Saliva has advantages as a matrix due to its ease of collection and accessibility, facilitating the possibility of samples being collected in the primary care setting, or even at home. Our data support the RNAlater manufacturer’s instructions suggesting that samples can be left up to a week without compromising RNA quality, potentially enabling sample postage to a clinical laboratory (Fig 2A and 2B).
The oral microbiome is complex and over a period of days saliva stored at ambient temperature became cloudy in appearance and pungent, suggesting bacterial growth could be responsible for the increase in RNA quantity (Fig 2A) [17,19]. 16S rRNA amplicon analysis is the standard approach to microbial diversity investigations, and our data comparing bacterial 16S and human 18S shows an non-significant decrease (p < 0.5) in raw bacterial 16S Ct scores between days 0 and 1 which could be from an increase in bacterial RNA stabilisation by the RNAlater [31]. However, bacterial 16S Ct scores stay consistent thereafter, suggesting no further bacterial DNA increase, aligning with the bacteriostatic nature of RNAlater, whereby bacteria is prevented from growing but not necessarily killed [32]. However, over the same timeframe there is a statistically significant reduction in human 18S DNA in samples stored for 1–7 days in comparison to sample stored on day 0 at -80°C (p < 0.0005), suggesting RNA degradation. 16S amplicon analysis is specific for bacteria and does not rule out contamination from other organisms, such as fungi or yeast which make up the oral microbiome, which could explain the increase in RNA concentration over time [5]. If contamination of this kind is present, it could be contributing to the reduction in human 18S RNA seen in samples, in the absence of bacteria.
As saliva production and molecular content alters after eating food, previous studies have employed a fasting window of 1–1.5 hours prior to saliva collection [1,3]. Shorter fasting windows minimise patient discomfort. Our results suggest that the quality and yield of RNA is reduced with shorter fasting windows (Fig 4A and 4B). Although no statistical significance was found, our results suggest an overnight fasting window is optimal for RNA concentration and quality, possibly because salivary flow rates fall to near zero at night [16]. The notable decrease in RNA concentration (p = 0.063) (S2C Fig) in saliva collected immediately after eating suggests that the stimulation of saliva through the mechanisms associated with eating and drinking do reduce the abundance of RNA. We show that the RIN increases to a consistent level after 1 hour fasting and the yield steadily increases between 1–4 hours fasted. This raises the possibility that only a 1 hour fasting window is required to produce intact RNA, with subsequent hours fasting increasing the concentration. Our method can be tailored to the intended downstream application with two standardised fasting windows; a shorter one hour fast for high RINs or an overnight fast for higher yields. However, it may be the case that a larger cohort is needed to see significant effects, if any, of fasting and also storage temperature or length, on salivary analytes. Further work using larger numbers and perhaps longer and shorter fasting windows may allow for a more in-depth insight into applying this to saliva collection.
Conclusion
Our results suggest that for future salivary studies unstimulated saliva is collected via passive drool using RNAlater following an overnight fasting window to ensure high quality RNA-yields. Our results support the manufacturer’s guidelines that saliva should be stored atan ambient temperature for at least one day prior to storage.

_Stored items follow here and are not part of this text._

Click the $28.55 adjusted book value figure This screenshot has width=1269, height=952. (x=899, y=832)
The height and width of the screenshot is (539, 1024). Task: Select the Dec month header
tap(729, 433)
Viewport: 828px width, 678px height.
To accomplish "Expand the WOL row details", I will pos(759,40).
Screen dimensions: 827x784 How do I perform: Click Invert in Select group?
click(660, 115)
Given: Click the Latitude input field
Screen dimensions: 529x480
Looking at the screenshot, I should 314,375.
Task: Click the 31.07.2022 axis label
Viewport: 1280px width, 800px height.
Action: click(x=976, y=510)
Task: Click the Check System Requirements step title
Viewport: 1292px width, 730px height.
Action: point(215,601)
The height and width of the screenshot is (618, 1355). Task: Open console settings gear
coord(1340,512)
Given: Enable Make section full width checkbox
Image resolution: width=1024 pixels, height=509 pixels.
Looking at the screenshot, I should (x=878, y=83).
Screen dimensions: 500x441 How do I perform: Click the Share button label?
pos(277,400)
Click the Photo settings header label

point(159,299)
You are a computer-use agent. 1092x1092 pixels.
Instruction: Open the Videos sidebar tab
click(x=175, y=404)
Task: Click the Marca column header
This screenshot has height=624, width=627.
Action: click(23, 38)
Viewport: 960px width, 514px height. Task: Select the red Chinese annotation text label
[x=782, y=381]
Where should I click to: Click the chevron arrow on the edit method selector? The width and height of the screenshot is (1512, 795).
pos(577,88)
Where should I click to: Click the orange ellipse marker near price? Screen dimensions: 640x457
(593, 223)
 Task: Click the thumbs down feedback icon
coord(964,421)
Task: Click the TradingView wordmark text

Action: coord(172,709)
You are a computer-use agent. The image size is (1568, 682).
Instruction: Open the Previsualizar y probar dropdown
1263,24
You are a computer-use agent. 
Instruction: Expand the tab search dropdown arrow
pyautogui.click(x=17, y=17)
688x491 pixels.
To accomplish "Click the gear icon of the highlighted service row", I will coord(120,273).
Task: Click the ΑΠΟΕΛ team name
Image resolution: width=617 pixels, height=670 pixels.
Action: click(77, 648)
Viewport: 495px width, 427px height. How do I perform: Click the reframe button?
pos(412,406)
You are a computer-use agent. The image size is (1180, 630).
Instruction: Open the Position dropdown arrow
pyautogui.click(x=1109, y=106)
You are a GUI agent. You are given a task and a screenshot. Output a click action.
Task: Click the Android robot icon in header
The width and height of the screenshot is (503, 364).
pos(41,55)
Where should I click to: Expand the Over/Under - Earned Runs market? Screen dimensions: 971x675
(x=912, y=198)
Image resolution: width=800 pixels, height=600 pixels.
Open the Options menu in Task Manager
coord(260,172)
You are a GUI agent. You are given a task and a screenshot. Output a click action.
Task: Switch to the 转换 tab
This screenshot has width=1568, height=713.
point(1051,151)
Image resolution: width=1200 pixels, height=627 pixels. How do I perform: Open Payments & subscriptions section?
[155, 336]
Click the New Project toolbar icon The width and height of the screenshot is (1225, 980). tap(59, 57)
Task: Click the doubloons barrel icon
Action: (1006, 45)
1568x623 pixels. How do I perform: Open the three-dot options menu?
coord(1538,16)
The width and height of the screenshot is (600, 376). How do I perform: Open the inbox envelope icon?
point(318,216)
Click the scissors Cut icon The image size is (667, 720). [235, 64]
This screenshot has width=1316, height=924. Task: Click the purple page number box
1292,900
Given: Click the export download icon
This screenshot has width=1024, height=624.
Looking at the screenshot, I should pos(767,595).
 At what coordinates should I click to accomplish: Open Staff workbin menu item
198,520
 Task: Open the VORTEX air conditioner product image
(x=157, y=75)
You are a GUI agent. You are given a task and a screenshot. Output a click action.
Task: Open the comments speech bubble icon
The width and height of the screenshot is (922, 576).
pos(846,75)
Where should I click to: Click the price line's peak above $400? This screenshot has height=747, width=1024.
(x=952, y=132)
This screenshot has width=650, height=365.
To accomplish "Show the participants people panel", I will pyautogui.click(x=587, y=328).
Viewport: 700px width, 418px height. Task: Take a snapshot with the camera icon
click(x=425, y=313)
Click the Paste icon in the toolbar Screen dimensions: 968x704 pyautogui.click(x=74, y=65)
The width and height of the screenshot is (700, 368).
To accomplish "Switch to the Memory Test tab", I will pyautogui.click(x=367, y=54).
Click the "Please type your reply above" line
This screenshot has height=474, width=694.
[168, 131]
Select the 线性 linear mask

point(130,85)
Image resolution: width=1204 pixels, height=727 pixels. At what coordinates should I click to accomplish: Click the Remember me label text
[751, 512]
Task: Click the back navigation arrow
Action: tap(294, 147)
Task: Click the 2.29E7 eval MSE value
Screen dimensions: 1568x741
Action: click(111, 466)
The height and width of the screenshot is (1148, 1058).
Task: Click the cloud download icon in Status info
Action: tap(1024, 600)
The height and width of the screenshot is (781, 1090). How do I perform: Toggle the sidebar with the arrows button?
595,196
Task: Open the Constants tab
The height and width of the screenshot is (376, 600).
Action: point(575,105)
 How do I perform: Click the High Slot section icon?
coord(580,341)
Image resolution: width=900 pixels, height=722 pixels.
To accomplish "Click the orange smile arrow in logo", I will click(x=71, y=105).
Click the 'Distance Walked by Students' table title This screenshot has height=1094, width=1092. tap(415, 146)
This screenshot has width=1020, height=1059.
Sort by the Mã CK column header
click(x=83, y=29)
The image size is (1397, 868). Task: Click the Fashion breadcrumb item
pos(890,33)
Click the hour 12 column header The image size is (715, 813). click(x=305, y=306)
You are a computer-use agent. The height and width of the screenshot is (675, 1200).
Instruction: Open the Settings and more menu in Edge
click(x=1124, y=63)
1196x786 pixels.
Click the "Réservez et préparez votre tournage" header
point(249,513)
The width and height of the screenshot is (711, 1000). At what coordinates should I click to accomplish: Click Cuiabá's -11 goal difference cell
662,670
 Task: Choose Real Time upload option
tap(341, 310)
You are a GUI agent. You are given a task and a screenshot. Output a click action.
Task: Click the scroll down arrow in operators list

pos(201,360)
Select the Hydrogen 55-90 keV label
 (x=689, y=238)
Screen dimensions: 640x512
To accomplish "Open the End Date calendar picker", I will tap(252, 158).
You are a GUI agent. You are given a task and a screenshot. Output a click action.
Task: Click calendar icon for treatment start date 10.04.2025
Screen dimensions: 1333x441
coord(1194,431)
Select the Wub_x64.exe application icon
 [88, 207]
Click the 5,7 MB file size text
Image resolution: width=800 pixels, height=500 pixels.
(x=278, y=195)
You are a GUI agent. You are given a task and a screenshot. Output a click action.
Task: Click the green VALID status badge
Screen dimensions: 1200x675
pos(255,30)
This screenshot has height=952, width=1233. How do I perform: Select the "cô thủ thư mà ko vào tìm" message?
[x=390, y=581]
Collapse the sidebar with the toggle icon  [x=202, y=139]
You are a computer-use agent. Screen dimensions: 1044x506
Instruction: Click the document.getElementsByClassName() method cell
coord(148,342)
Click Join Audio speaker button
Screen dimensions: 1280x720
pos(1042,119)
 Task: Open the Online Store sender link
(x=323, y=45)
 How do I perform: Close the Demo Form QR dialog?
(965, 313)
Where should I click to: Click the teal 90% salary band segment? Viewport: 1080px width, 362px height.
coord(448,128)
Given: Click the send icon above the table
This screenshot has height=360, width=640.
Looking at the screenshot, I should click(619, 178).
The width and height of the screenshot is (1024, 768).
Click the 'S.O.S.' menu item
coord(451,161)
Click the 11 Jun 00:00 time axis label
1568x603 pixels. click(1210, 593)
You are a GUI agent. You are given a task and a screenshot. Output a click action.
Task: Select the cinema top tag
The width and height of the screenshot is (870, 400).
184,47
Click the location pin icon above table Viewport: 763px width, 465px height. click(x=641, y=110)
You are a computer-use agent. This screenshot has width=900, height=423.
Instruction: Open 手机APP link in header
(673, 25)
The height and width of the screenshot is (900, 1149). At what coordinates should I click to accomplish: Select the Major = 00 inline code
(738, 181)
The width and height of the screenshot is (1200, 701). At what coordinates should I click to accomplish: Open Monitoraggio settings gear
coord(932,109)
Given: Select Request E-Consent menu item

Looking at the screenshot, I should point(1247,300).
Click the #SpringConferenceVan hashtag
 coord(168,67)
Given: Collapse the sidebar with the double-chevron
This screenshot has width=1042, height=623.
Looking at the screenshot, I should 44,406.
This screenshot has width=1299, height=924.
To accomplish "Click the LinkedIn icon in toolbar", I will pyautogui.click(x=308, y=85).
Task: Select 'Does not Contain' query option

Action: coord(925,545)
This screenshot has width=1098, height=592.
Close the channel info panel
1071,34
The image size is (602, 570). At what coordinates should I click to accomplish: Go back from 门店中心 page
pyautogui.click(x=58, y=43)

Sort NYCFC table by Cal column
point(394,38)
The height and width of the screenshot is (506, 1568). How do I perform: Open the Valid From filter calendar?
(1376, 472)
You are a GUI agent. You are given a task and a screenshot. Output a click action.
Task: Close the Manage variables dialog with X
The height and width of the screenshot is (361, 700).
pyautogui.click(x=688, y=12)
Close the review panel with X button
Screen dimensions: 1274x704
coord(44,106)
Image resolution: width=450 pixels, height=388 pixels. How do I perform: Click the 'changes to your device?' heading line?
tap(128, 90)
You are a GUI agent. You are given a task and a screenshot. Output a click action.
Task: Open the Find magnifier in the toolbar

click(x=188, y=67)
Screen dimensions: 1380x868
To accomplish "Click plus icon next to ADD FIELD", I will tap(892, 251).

We have described a robust and practical method for collecting high quality, high yield saliva that can be tailored for specific downstream applications. We have shown that this method can work routinely within a clinical setting, indicating it could be used across multiple centres. Once the bacterial growth has been investigated further this method could be tailored to primary care or at-home saliva collection, allowing for samples to be sent via post to a research laboratory setting. We recommend adoption of this standardised method for future salivary RNA studies.
Supporting information
Acknowledgments
We are grateful to all of the patients and healthy volunteers for providing their saliva samples for this study. Saliva was collected as part of the ethically approved study ‘Saliva To Predict Risk of Disease Using Transcriptomics and Epigenetics’ (SPIT) study (ISRCTN Registration: 11921553) and from University College Hospital London (UCLH) patients participating in the ‘Barrett’s Oesophagus surveillance with Optical biopsy using Spectroscopy and enhanced endoscopic imaging to Target high risk lesions’ (BOOST) clinical trial (ISRCTN Registration: 58235785).
Data Availability
All relevant data are within the manuscript and its Supporting Information files.
Funding Statement
This research/study/project and authors RS, DG, SK, RW, ST and TB were funded by Charles Wolfson Charitable Foundation (https://beta.charitycommission.gov.uk/charity-details?regid=238043&subid=0), the Rosetrees Trust (https://rosetreestrust.co.uk/), CORE Digestive Disorders Foundation (https://gutscharity.org.uk/) and supported by researchers at the National Institute for Health Research University College London Hospitals Biomedical Research Centre. This work was also supported by the CRUK Experimental Cancer Medicine Centre at UCL. We would also like to acknowledge Prostate Cancer UK (https://prostatecanceruk.org/) and the Centre of Excellence for funding SH, HP and HW as well as The Urology Foundation (https://www.theurologyfoundation.org/) and John Black Charitable Trust for funding HL and BS. The funders had no role in study design, data collection and analysis, decision to publish, or preparation of the manuscript.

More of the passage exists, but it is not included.